**Extracted material**
★ ★ ★ ★

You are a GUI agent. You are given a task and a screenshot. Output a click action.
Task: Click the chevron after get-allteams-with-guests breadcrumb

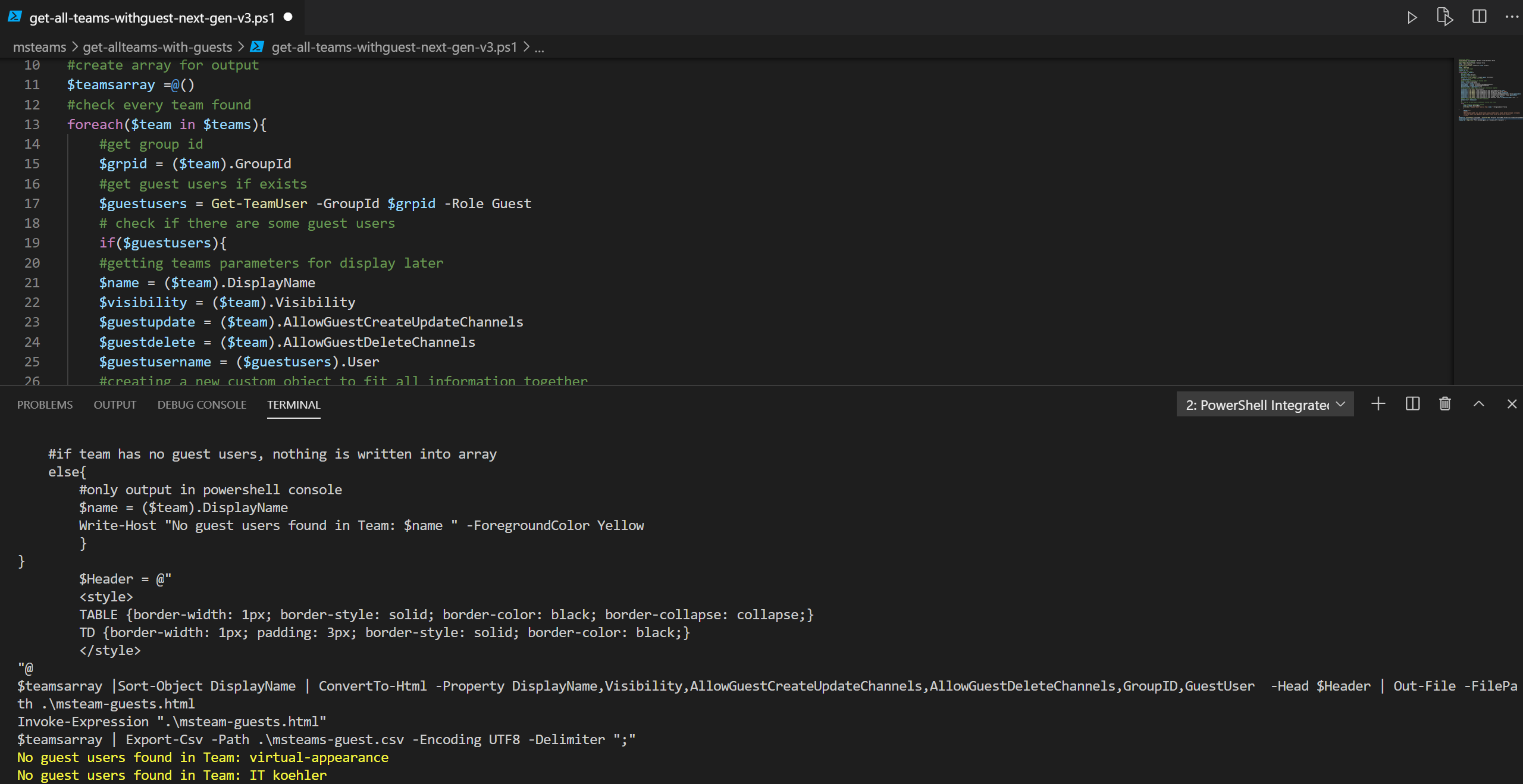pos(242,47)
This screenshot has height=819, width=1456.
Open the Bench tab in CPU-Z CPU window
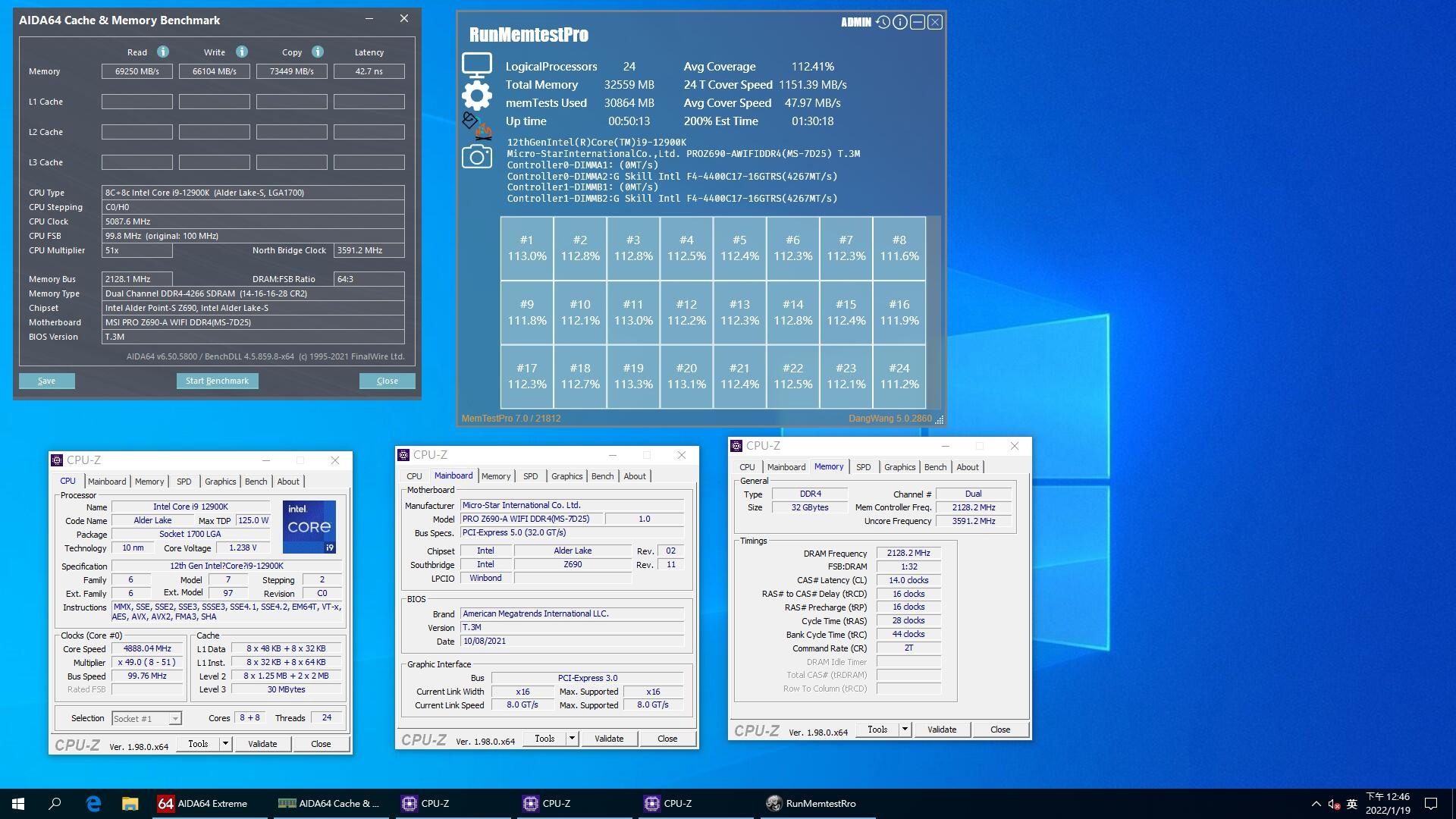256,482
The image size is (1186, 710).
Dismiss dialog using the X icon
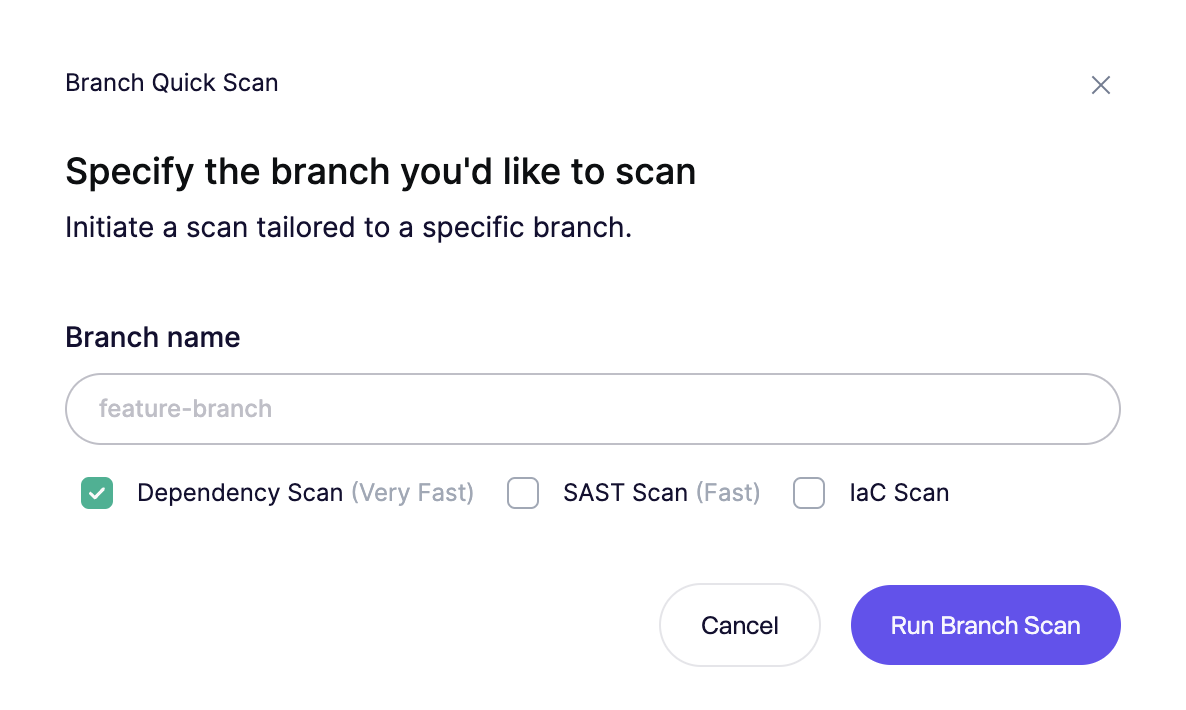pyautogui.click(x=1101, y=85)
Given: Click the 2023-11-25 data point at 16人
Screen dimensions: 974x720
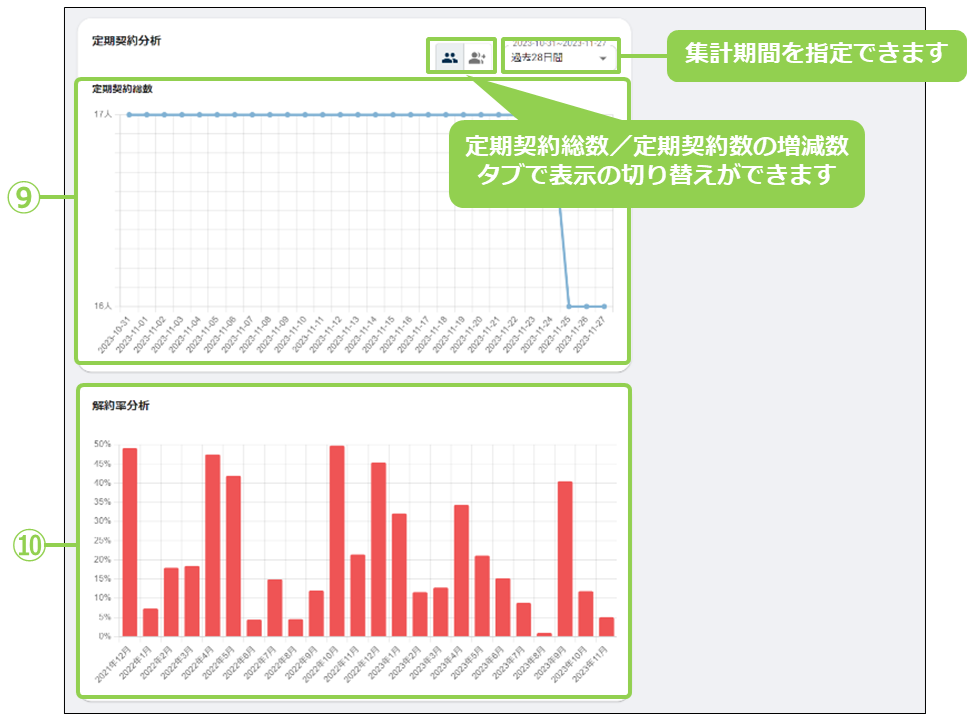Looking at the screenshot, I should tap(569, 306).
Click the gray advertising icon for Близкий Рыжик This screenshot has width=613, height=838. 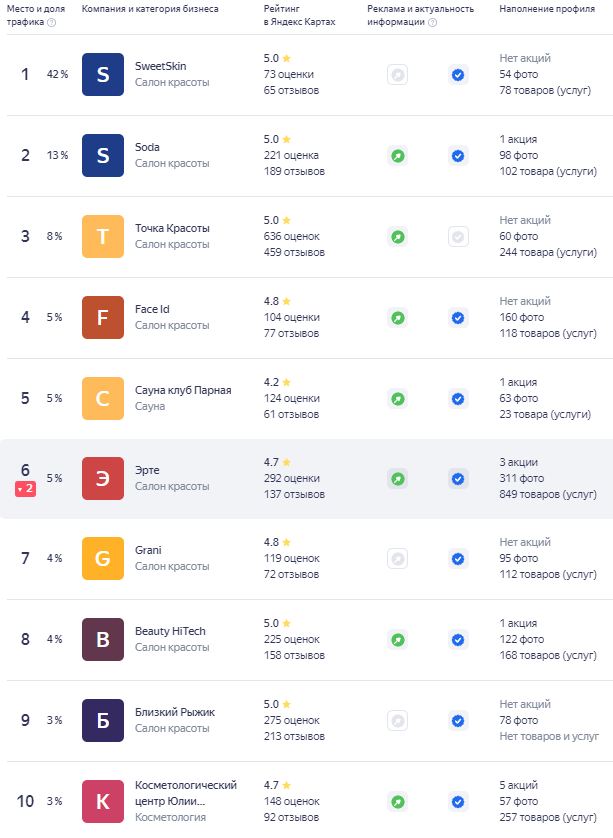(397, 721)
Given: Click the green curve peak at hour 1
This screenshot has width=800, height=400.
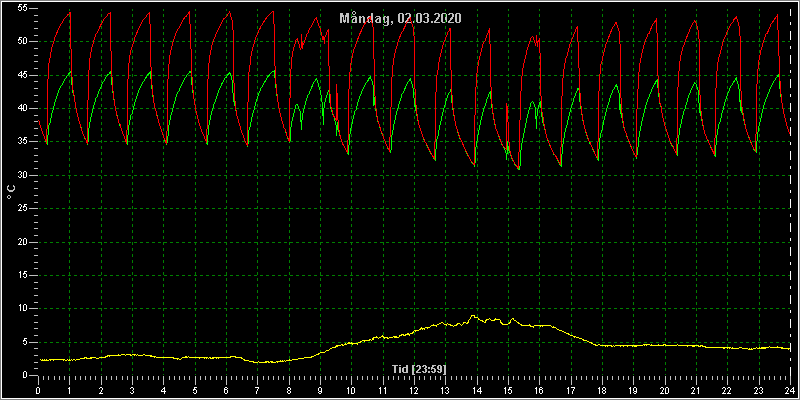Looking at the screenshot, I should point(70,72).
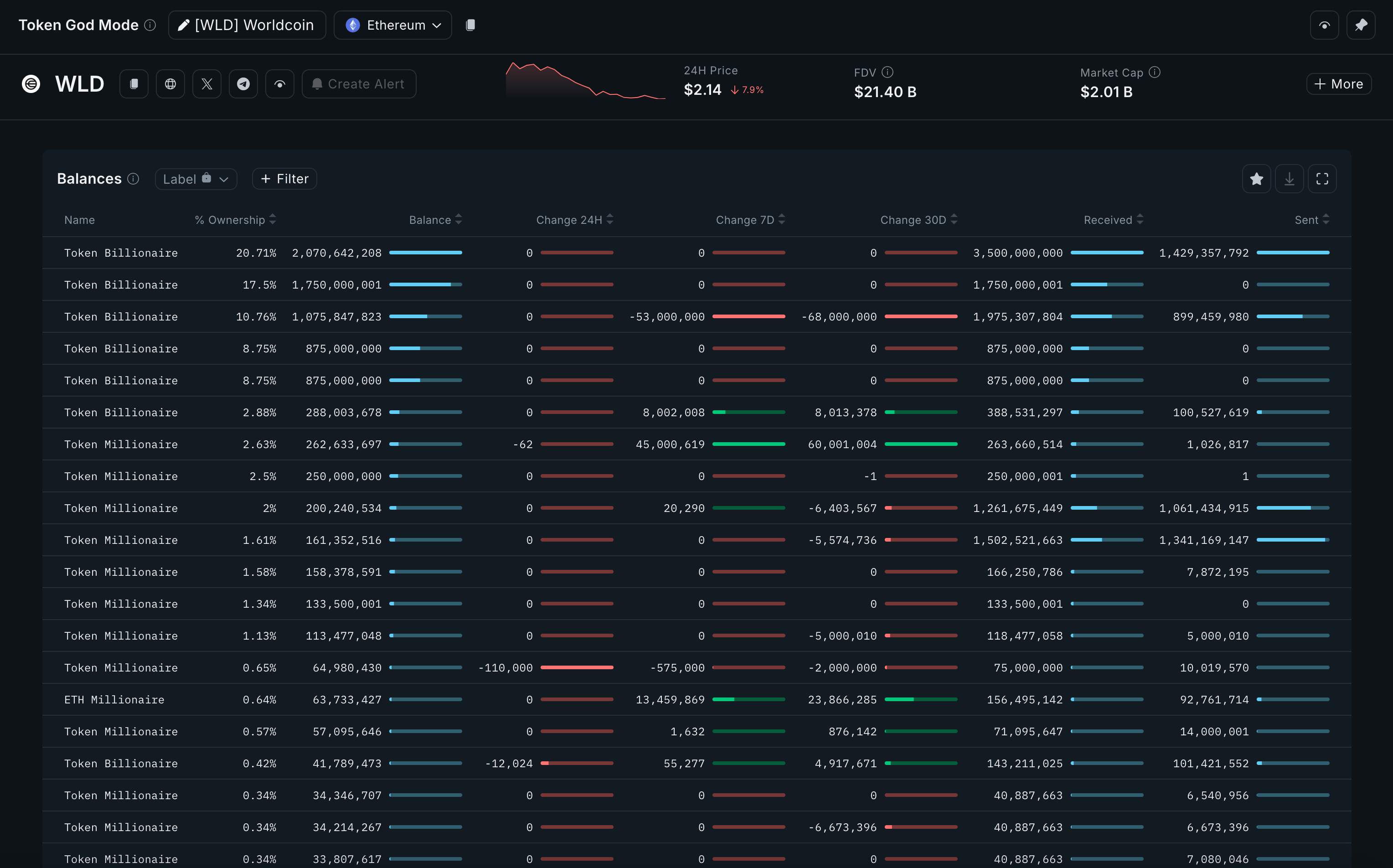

★ ★ ★ ★

**Aim of the exercise**
Reproduce the items word for word, from the first line through the line containing "pyautogui.click(x=1101, y=85)", inclusive. Leave the pictures out of your answer.

**Solution**
You are a GUI agent. You are given a task and a screenshot. Output a click action.
Task: Click the chevron after get-allteams-with-guests breadcrumb

pos(242,47)
This screenshot has height=819, width=1456.
Open the Bench tab in CPU-Z CPU window
256,482
The image size is (1186, 710).
Dismiss dialog using the X icon
pyautogui.click(x=1101, y=85)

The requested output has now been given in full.